Unofficial node.js Apache Pnot client. Uses undici to make http requests to pinot brokers.
- Fast http queries using "Undici"
- Simple interface for bringing and using other http client libraries
- Built-in
sql
template tag and safe escaping of values - Support of
raw
andjoin
for complex queries - Typescript support
- Support of Apache Pinot multi-stage engine
- Compatible with prettier sql formatter and VScode sql syntax highlighters
NPM:
npm install pinot-noir
PNPM:
pnpm add pinot-noir
First of all you need to create transport. So far there's only one transport built-in in this lib, but you can use own implementation of IPinotBrokerTransport
interface.
By default we use HTTP JSON transport which is based on undici http client. It requires the URL of your brocker and an API token.
import { PinotBrokerJSONTransport } from 'pinot-noir';
const pinotTransport = new PinotBrokerJSONTransport({
brokerUrl: 'https://broker.pinot.my-cluster.example.startree.cloud', // replace with your broker url
token: '<your-token>', // for docker-based demo pinot leave blank
});
Other options are described in API docs.
Broker client is a wrapper class that uses provided transport to make queries to pinot, handle the responses and so on. For tests you can easily supply your broker client with mock transport.
import { PinotBrokerClient } from 'pinot-noir';
// ... init transport ...
const pinotClient = new PinotBrokerClient({ transport: pinotTransport });
To make sql queries this library supplies sql
template tag which is modified version of sql-template-tag library to match Apache Pinot syntax.
import { sql } from 'pinot-noir';
// ... setup transport and client ...
interface IResult {
hist: number;
}
const year = 2010;
const query = sql`
select sum(hits) as hits
from baseballStats
where yearID > ${year}`;
const result = await pinotClient.select<IResult>(query, { timeoutMs: 1000 });
console.log('== Query ==');
console.log(result.sql);
console.log('');
console.log('== Results ==');
console.table(result.rows);
console.log('== Stats ==');
console.log(result.stats);
While using query options like timeoutMs
they are passed to http request timeouts as well, so they shouldn't run longer than you expect the query should run.
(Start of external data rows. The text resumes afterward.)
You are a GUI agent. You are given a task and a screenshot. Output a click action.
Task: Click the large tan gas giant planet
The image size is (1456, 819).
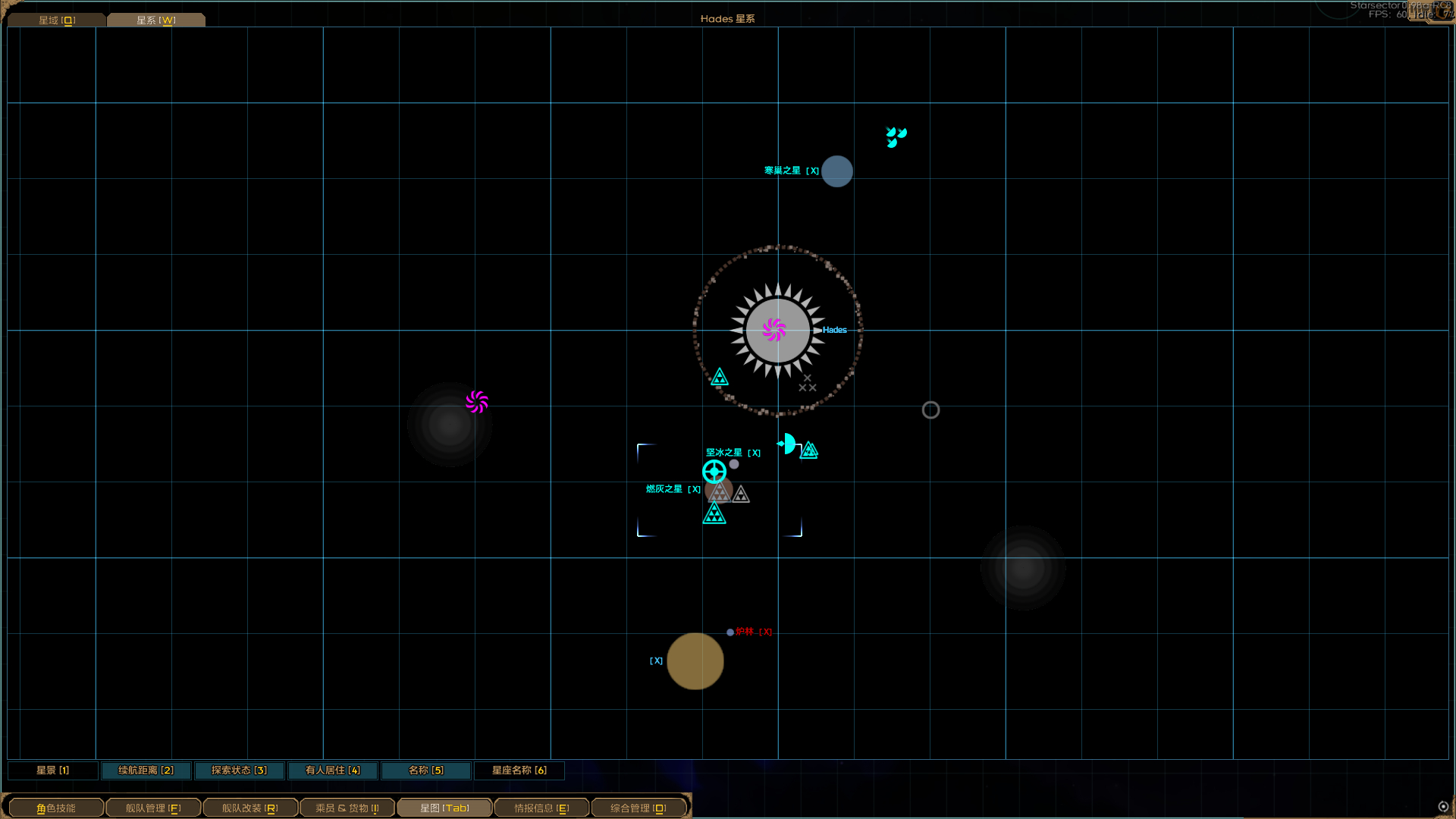click(x=695, y=661)
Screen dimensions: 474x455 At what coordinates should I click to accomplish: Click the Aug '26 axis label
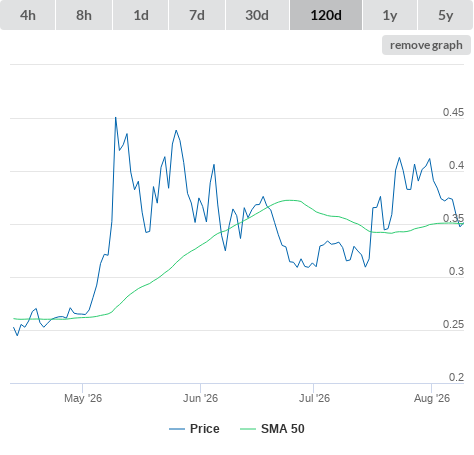coord(432,398)
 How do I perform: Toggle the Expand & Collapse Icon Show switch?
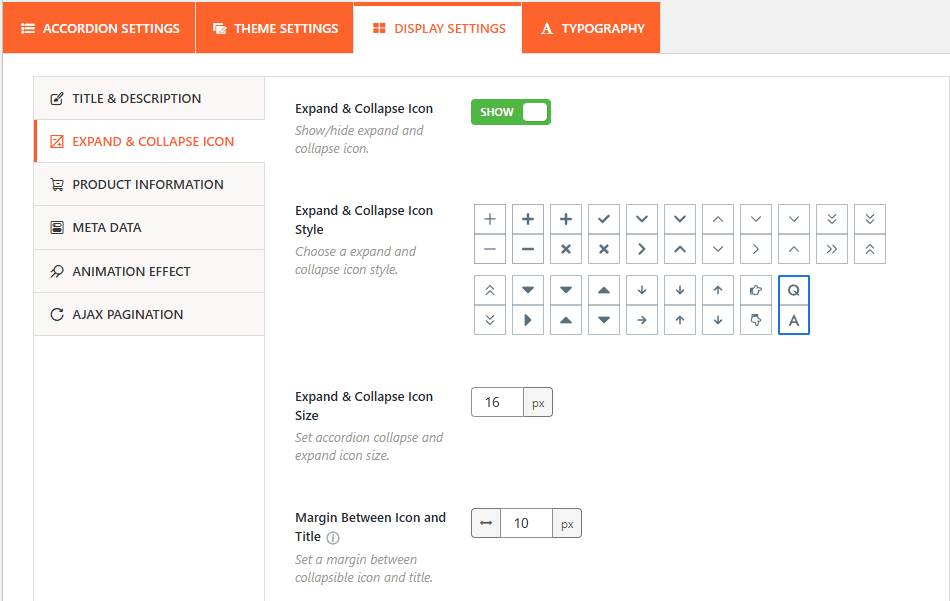[x=510, y=112]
By default pinot transport requests are made via HTTP connection pool with maximum concurrency. If requests rate exceeds max concurrency value, the requests are queued. By default the queue is not limited, but it's strongly recommended to set it to prevent high memory consumption.
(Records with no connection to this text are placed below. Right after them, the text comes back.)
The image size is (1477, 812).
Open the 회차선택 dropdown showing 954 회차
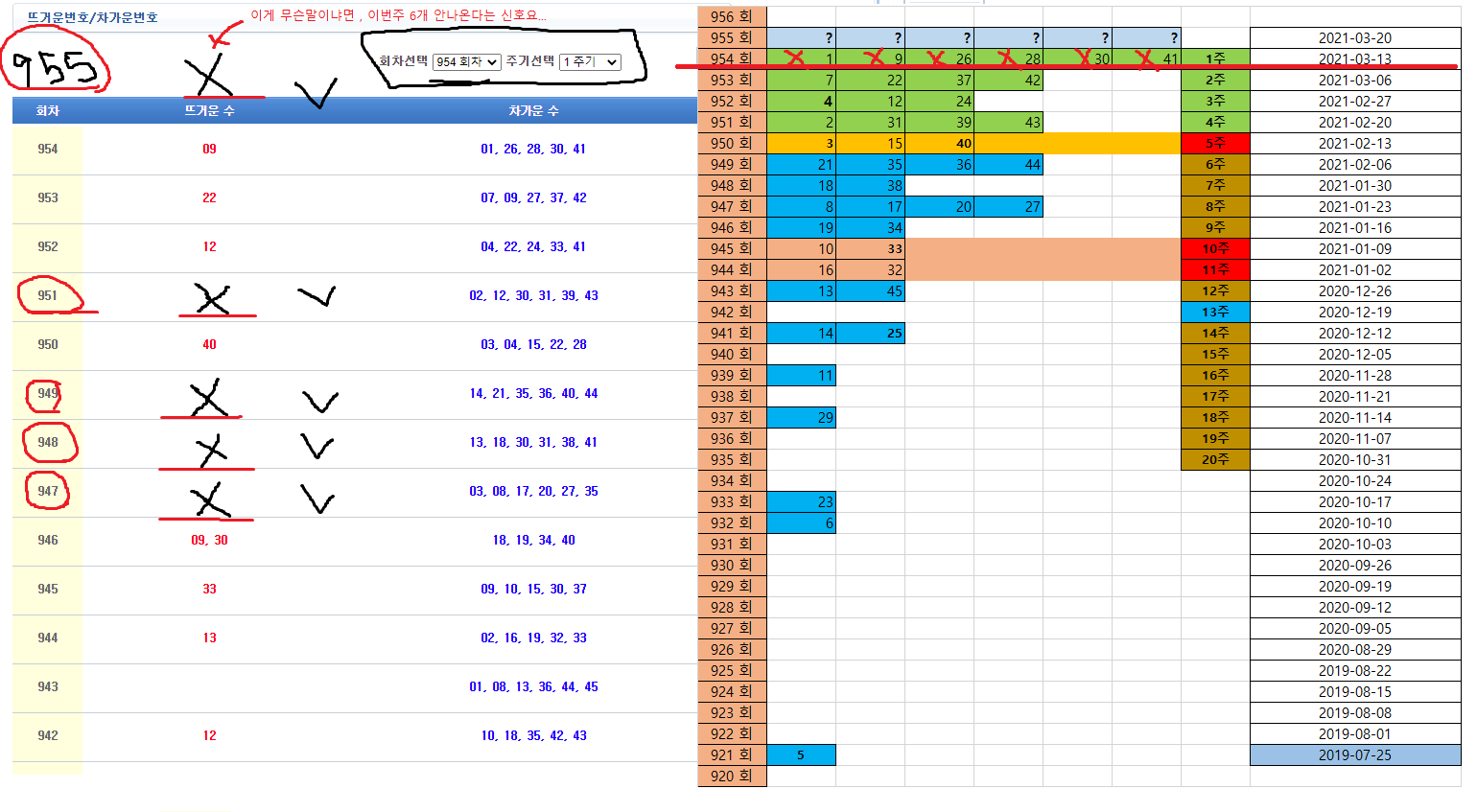(x=466, y=62)
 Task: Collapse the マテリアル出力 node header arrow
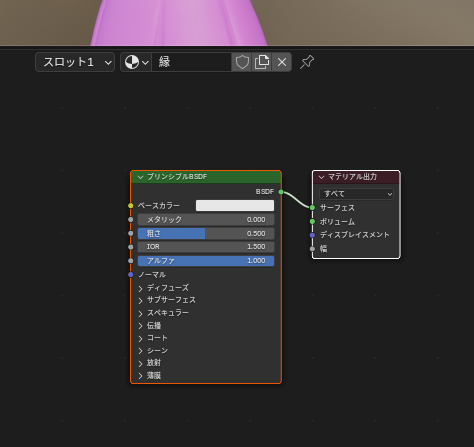point(321,177)
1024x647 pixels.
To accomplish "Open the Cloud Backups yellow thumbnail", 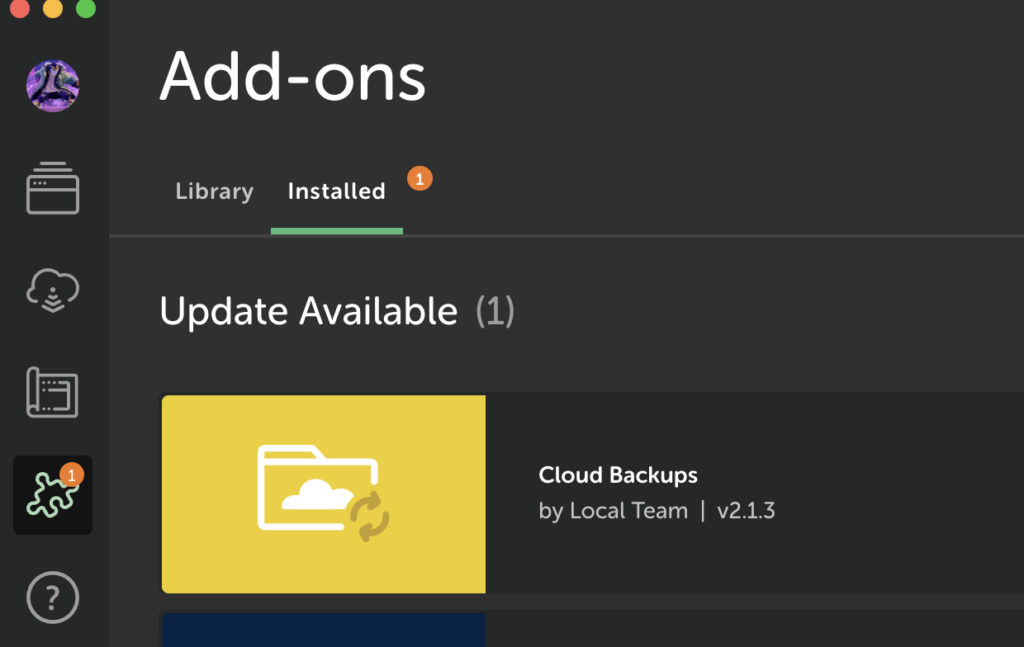I will click(324, 494).

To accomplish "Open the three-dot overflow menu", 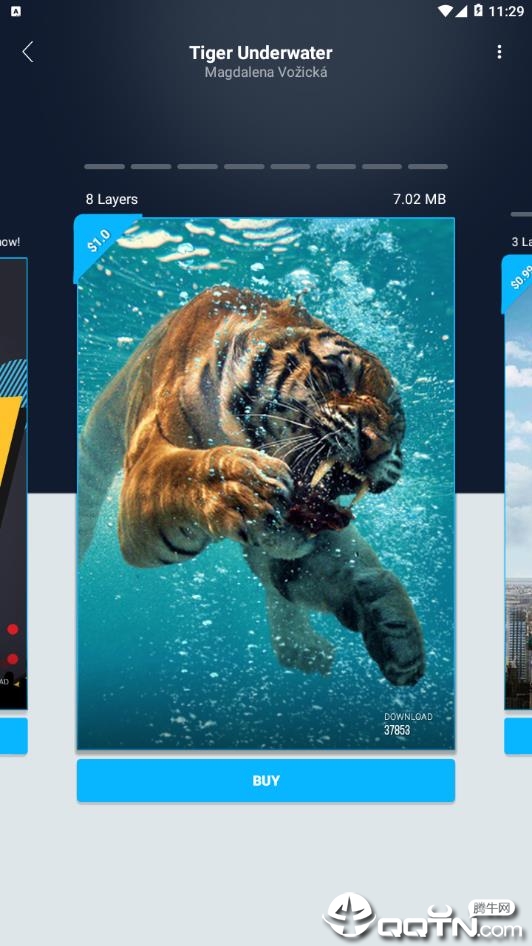I will click(499, 52).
import { PinotBrokerJSONTransport } from 'pinot-noir';
const pinotTransport = new PinotBrokerJSONTransport({
...
maxQueueSize: 1024,
});
Since pinot can contain different data some of requests may not tolerate queuing. For addressing that issue in query you may specify queue tolerance. It's a value that represents percent of max queue size that this request could tolerate.
For example if maxQueueSize
is 1000
and queueTolerance
is 0.1
, then the query will be performed only if current queue is less than 1000 * 0.1 = 100
.
Otherwise QUEUE_TOLERANCE_LIMIT
error will be thrown.
For real-time data you can specify queueTolerance
as 0
, then the requests will be discarded if there's a queue.
import { PinotBrokerJSONTransport, PinotBrokerClient, PinotError, EPinotErrorType, EBrokerTransportErrorCode} from 'pinot-noir';
type: EPinotErrorType.TRANSPORT,
code: EBrokerTransportErrorCode.QUEUE_TOLERANCE_LIMIT,
const pinotTransport = new PinotBrokerJSONTransport({
...
maxQueueSize: 1000,
});
const pinotClient = new PinotBrokerClient({ transport: pinotTransport });
const year = 2010;
const query = sql`
select sum(hits) as hits, sum(homeRuns) as homeRuns, sum(numberOfGames) as gamesCount
from baseballStats
where yearID > ${year}`;
try {
const result = await pinotClient.select<IResult>(query, { timeoutMs: 1000, queueTolerance: 0.1 });
// Do something with result
} catch (err) {
if (err instanceof PinotError) {
if (err.type === EPinotErrorType.TRANSPORT && err.code === EBrokerTransportErrorCode.QUEUE_TOLERANCE_LIMIT) {
// Request skipped due to queue size
}
}
throw err
}
Method is used to compile your query into single string. Can be useful in logs and allows you see resulting sql with all variables replaced.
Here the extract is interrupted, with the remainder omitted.